Page text →
— Start —

FriendliAI Partners with NVIDIA on Nemotron 3 for Agentic AI Inference

December 19, 2025 by staff

Redwood City, CA – FriendliAI, an AI inference platform company, announced a partnership with NVIDIA to launch the Nemotron 3 model family, available on FriendliAI’s Dedicated Endpoints. Developers can deploy Nemotron 3 models on FriendliAI’s inference platform.

Highlights include:

Up to 13× faster token generation via hybrid Mamba-Transformer MoE architecture and multi-token prediction (MTP) technique
MoE routing for reduced compute load and real-time latency
Leading accuracy on SWE Bench, GPQA Diamond, AIME 2025, Humanity Last Exam, IFBench, RULER, and Arena Hard
Fully open weights, datasets, and recipes for maximum transparency and control

“The combination of NVIDIA’s Nemotron 3 Nano and FriendliAI’s platform represents a milestone in unlocking the promise of agentic AI,” said Byung-Gon Chun, Founder and CEO of FriendliAI. “Efficient, affordable inference is fundamental to deploying agentic AI at scale, and our commitment to performance and scalability makes that possible.”

— End —

Source material →
— Start —

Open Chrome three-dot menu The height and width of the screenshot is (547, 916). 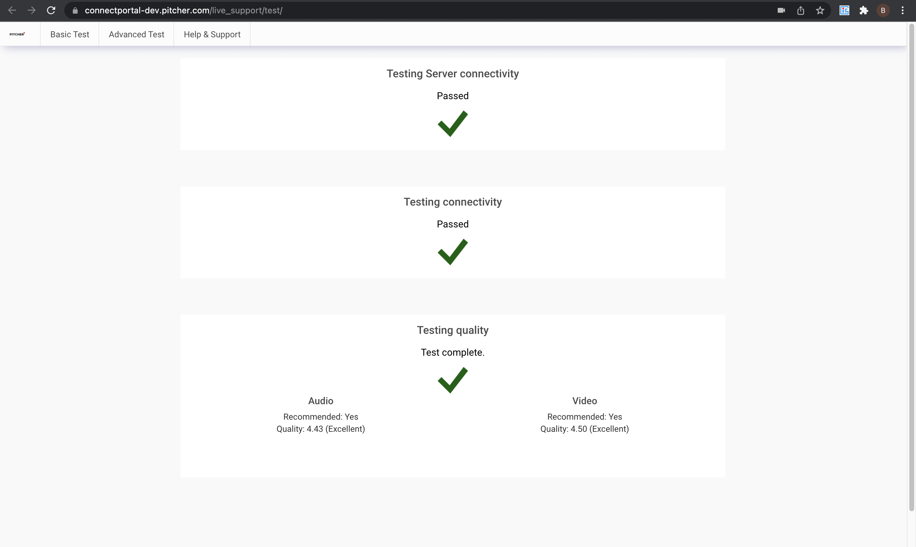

— End —

What you need to do →
1. Name every benchmark on which the FriendliAI–Nemotron 3 announcement claims leading accuracy.
2. Extend the FriendliAI–Nemotron 3 announcement with a few more paragraphs, starting after Byung-Gon Chun's quote.
The data above aren't needed for this work.

Expected answers →
1. SWE Bench, GPQA Diamond, AIME 2025, Humanity Last Exam, IFBench, RULER, and Arena Hard

2.
NVIDIA’s Nemotron 3 is a family of reasoning models designed for agentic AI and reasoning-intensive applications in fields, such as software development, retail, finance, and cybersecurity. The fully open, small language MoE model is purpose-built to deliver exceptional reasoning performance while maintaining the efficiency required for production use.

Inference speed is crucial for agentic AI because it enables real time interaction, scalability and cost efficiency.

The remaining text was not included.